Halcyon is different. I read that it's a breakup album--and it shows. This is a good thing. The lyrics are deeper, and some of them are the kind that reach inside you to stab you in the heart and steal your breath. The melodies are haunting and catchy at the same time. The mood is melancholy but somehow triumphant.
It's a weird place to be...acknowledging despair and sadness, but also the fact that things will get better. That's what makes this album so much fun to listen to. The rhythms and melodies lift you up, but then when you listen to the lyrics, you realize, holy crap, this girl is in despair.
Track 2, "My Blood," is a standout. It has a thumping, rhythmic background with chanting that sounds almost Native American. The chorus takes flight out of the low, bass rhythms of the chorus. This is where her silvery, elfin voice creates a beautiful contrast with the beating drums. Her lyrics bring it all together: "The waves will break every chain on me / my bones will bleach / my flesh will flee / So help my lifeless frame to breathe." The metaphor of the song is that the breakup of a relationship results in blood lost. She sings about "all the blood I lost with you," and seeing the color of her blood on walls and rocks. If you've ever been through a bad breakup, you know that's exactly what it feels like...a slow murder.

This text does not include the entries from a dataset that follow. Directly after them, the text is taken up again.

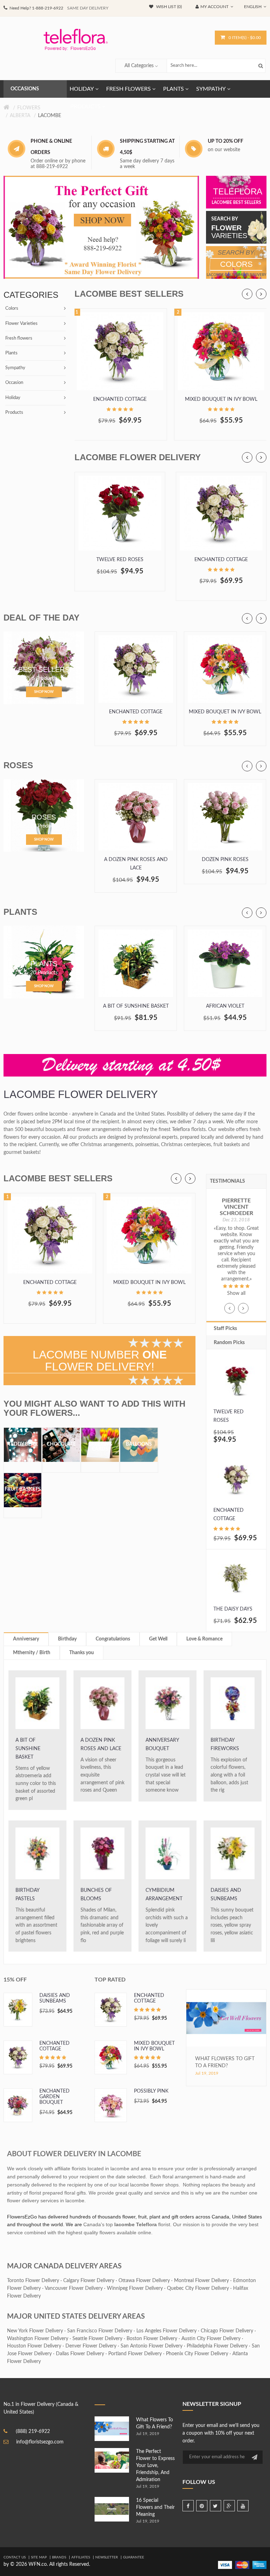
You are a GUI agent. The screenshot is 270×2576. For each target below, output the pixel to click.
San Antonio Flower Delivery (151, 2346)
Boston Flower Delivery (152, 2338)
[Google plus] (229, 2505)
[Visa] (225, 2564)
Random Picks (229, 1342)
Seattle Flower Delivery (97, 2338)
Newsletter (106, 2557)
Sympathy (15, 368)
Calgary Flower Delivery (88, 2280)
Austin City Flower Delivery (210, 2338)
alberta (20, 115)
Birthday (67, 1639)
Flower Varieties (21, 323)
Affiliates (80, 2557)
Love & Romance (204, 1639)
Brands (59, 2557)
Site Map (39, 2557)
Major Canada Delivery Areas (64, 2266)
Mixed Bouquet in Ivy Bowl (221, 399)
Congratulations (113, 1639)
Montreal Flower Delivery (201, 2280)
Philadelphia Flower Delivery (217, 2346)
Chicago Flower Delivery (227, 2330)
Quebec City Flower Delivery (198, 2288)
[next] (261, 294)
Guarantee (133, 2557)
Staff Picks (225, 1328)
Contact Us (15, 2557)
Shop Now (44, 692)
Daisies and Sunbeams (226, 1894)
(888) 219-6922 (33, 2431)
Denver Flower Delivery (90, 2346)
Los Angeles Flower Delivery (166, 2330)
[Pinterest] (201, 2505)
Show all (236, 1293)
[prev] (247, 294)
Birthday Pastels (27, 1894)
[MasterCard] (242, 2564)
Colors (11, 308)
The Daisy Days (232, 1609)
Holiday (12, 398)
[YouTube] (243, 2505)
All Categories (139, 65)
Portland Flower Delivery (135, 2353)
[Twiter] (215, 2505)
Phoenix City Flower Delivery (197, 2353)
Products (14, 412)
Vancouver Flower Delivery (74, 2288)
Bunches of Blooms (96, 1894)
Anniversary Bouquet (162, 1744)
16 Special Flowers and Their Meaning (155, 2507)
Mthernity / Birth (31, 1652)
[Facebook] (188, 2505)
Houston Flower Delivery (34, 2346)
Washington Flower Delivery (37, 2338)
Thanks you (81, 1652)
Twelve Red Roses (119, 559)
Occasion (14, 382)
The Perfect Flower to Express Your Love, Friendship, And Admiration (155, 2465)
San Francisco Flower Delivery (99, 2330)
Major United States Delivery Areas (76, 2316)
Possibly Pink (151, 2091)
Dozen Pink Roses (225, 859)
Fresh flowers (18, 338)
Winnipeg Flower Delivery (135, 2288)
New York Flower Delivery (35, 2330)
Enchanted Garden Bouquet (54, 2097)
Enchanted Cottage (120, 399)
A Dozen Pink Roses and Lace (136, 864)
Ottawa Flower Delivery (144, 2280)
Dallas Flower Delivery (80, 2353)
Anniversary (26, 1639)
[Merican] (259, 2564)
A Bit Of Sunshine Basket (136, 1006)
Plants (11, 353)
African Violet (225, 1006)
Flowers (28, 107)
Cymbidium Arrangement (164, 1894)
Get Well (158, 1639)
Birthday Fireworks (225, 1744)
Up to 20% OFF (225, 141)
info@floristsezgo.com (40, 2442)
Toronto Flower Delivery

I'm also a sucker for a depressing ballad, and there are two killer ballads back-to-back toward the end of he album. Track 9, "Explosions," and Track 10, "I Know You Care," made me stop what I was doing and remember to breathe.
"I Know You Care" is probably going to be one of my desert island songs. It's just Goulding and a piano as she sings about the turning point in a relationship where you know it's going wrong. She sings, "You were like home to me / I don't recognize this street" to explain the way her lover has changed toward her. Then, she follows up with, "Outside the cars speed by / I'd never heard them until now." It's one of those writerly details that amaze me on this album. She's pinpointed that moment, that very moment when the world around you changes and suddenly you see and hear things you didn't before...and it's not a good thing.
Late in the song, as she describes the nuclear fallout of this relationship gone wrong, she sings, "I know it wasn't always wrong / but I've never known a winter so cold / now I don't warm my hands in your coat / but I still hope..." Her voice tilts up on "hope," and you know there's a whole world contained in the phrasing of that one word. It's so beautiful and it breaks your heart. Four lines later, she ends the verse with, "Why can't I dream? / Why can't I dream?" It's the bleakness of a soul-shattering breakup without the strained, treacly, sickly sweet voicing that ruins many pop and R&B ballads.
The Brits are really kicking ass in terms of albums I'm loving right now. The last album I had in heavy rotation was Emeli Sande's Our Version of Events. These smart women are writing songs that feel true, without the dance-pop bluster that American radio hits seem to rely on.
If you haven't heard it, try to find a quiet place to listen via YouTube. I can't recommend it enough. Plus, I read in an interview that she loves to run (me too!) and her writing idol is Haruki Murakami. This may be a full-on girl crush.